Atau iklan itu menunjukkan para pendukungnya--yang namanya tercantum pada 
iklan--berpihak pada kekuasaan. Sebagai wartawan yang ingin bersikap netral, 
saya pribadi kemudian menjadi agak bias setelah melihat nama-nama Frans 
Magnis-Suseno dan Goenawan Mohamad ada dalam daftar. Tidak mungkin orang-orang 
seper
 ti itu, yang dikenal sebagai penentang penindasan terhadap rakyat kecil, 
mengorbankan apa yang mereka yakini demi keberpihakan pada kekuasaan. 

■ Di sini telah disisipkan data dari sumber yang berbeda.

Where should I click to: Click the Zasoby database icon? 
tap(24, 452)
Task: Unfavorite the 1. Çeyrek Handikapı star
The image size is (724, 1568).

      Maka, saya pikir, tergantung dari mana kita melihat persoalan ini. Ini 
kan negara demokrasi, kata Rizal. Ada teman Rizal yang berpendapat, semakin 
banyak pendapat yang ditawarkan ke publik, semakin baik. Sayangnya, publik yang 
disebutnya sangat sempit. Mayoritas publik yang sementara ini merasa sangat 
dirugikan, rasanya tidak membaca tulisan-tulisan itu, apalagi yang bernada 
setuju akan pengurangan subsidi BBM. Mereka sedang tercekik, tidak mungkin 
mengangguk setuju. Maka demonstrasi terus marak, tak kunjung reda. Para 
mahasiswa, yang peka terhadap apa yang dirasakan orang-orang kecil, seakan 
mengadakan lomba demonstrasi.

      Empati kami untuk pemerintahan SBY: maju kena mundur kena. Mungkin para 
intelektual pada tahap ini sudah waktunya berpindah strategi. Bukan mengadu 
intelek soal benar-tidaknya kebijakan itu, tetapi menawarkan langkah-langkah 
untuk mengatasi keadaan "darurat" sekarang ini. Itu sebenarnya yang menjadi 
tantangan bagi para intelektual. Itulah utang para intelektual pada masyarakat. 
Misalnya janji-janji pemberian kompensasi kepada mereka yang tidak mampu, kapan 
dilaksanakan? Idealnya, yang perlu diberikan bukan janji-janji. Idealnya, 
pengumuman tentang pengurangan subsidi itu langsung dibarengi dengan pemberian 
kompensasi. Kalau bukan yang kelas berat, usahakan cara-cara yang sederhana 
yang sifatnya darurat untuk sekarang. Tidak menunggu lebih lama, sementara 
harga bahan-bahan kebutuhan sehari-hari makin meninggi. Itu yang mungkin perlu 
mereka tagihkan dan desakkan pada pemerintah. Bukan "benar atau salah saya 
mendukung pemerintah".

      Dalam hubungannya dengan kepentingan masyarakat, menjadi intelektual 
minimal memerlukan kemampuan intelektual dan kemauan untuk bekerja keras dan 
berperilaku yang baik. Juga dana untuk pendidikan yang diperolehnya dari orang 
tua atau publik, sebelum mereka sanggup menghidupi diri sendiri. Maka kaum 
intelektual memiliki kewajiban moral kepada publik untuk memberikan pelayanan 
sosial yang bermanfaat bagi masyarakat. Sebutlah sebagai balas jasa. Mereka 
memiliki kewajiban moral untuk kemanusiaan. Para intelektual seperti Socrates 
dan Plato, atau bahkan Marx dan Lenin, misalnya, telah berhasil mengubah 
jalannya sejarah karena gagasan-gagasan mereka. Tentunya berdasarkan keyakinan 
masing-masing akan kebenaran.

      Merujuk pada pengalaman tokoh-tokoh sejarah yang disebut tadi, ada 
segolongan masyarakat yang tidak setuju kalau intelektual memiliki perhatian 
untuk isu-isu sosial-politik yang sedang terjadi. Ada kekhawatiran, para 
intelektual bisa kehilangan kemurnian berpikir dan integritas bila mereka 
terlibat dalam persoalan-persoalan politik. Saya rasa, itulah yang 
melatarbelakangi polemik tentang iklan Freedom Institute sekarang ini. Tetapi 
mungkinkah kaum intelektual modern mengucilkan diri dari kehidupan masyarakat? 
Bersemedi menyendiri seperti pemikir-pemikir masa lalu?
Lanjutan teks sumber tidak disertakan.